- Problem statement:
Read through the listing and copy every line that contains the word "link".

- Source records:
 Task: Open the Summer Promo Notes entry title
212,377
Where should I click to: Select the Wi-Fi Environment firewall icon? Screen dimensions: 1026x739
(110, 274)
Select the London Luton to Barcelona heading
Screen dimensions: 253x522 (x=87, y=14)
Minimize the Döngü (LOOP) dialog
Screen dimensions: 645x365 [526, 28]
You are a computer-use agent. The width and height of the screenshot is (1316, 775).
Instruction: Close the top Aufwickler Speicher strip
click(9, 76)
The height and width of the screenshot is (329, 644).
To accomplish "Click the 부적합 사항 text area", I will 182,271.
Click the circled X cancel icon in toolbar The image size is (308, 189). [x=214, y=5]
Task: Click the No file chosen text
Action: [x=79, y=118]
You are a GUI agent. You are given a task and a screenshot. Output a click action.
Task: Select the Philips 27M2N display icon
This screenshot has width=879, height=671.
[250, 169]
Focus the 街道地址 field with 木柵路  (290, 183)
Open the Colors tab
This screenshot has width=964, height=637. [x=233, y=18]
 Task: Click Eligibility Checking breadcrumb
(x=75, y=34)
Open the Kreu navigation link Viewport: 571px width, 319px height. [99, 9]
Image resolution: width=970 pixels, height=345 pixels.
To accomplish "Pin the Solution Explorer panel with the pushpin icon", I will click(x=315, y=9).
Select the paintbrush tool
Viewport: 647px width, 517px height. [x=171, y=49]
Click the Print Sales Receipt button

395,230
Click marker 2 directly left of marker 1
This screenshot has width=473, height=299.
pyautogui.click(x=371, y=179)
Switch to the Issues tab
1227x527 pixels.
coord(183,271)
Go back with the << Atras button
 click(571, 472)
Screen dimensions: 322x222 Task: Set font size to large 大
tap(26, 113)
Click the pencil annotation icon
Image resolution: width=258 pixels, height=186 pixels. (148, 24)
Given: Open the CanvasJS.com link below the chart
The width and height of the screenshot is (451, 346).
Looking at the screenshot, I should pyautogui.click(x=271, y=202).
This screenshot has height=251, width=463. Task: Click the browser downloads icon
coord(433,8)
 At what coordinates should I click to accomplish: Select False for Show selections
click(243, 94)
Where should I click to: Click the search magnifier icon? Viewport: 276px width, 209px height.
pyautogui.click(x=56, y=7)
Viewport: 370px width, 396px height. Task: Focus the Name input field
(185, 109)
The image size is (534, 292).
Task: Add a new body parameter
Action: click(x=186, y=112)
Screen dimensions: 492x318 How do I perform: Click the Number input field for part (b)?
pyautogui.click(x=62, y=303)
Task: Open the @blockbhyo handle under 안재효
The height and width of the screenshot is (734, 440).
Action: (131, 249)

- Result:
Open the Kreu navigation link Viewport: 571px width, 319px height. [99, 9]
Given: Open the CanvasJS.com link below the chart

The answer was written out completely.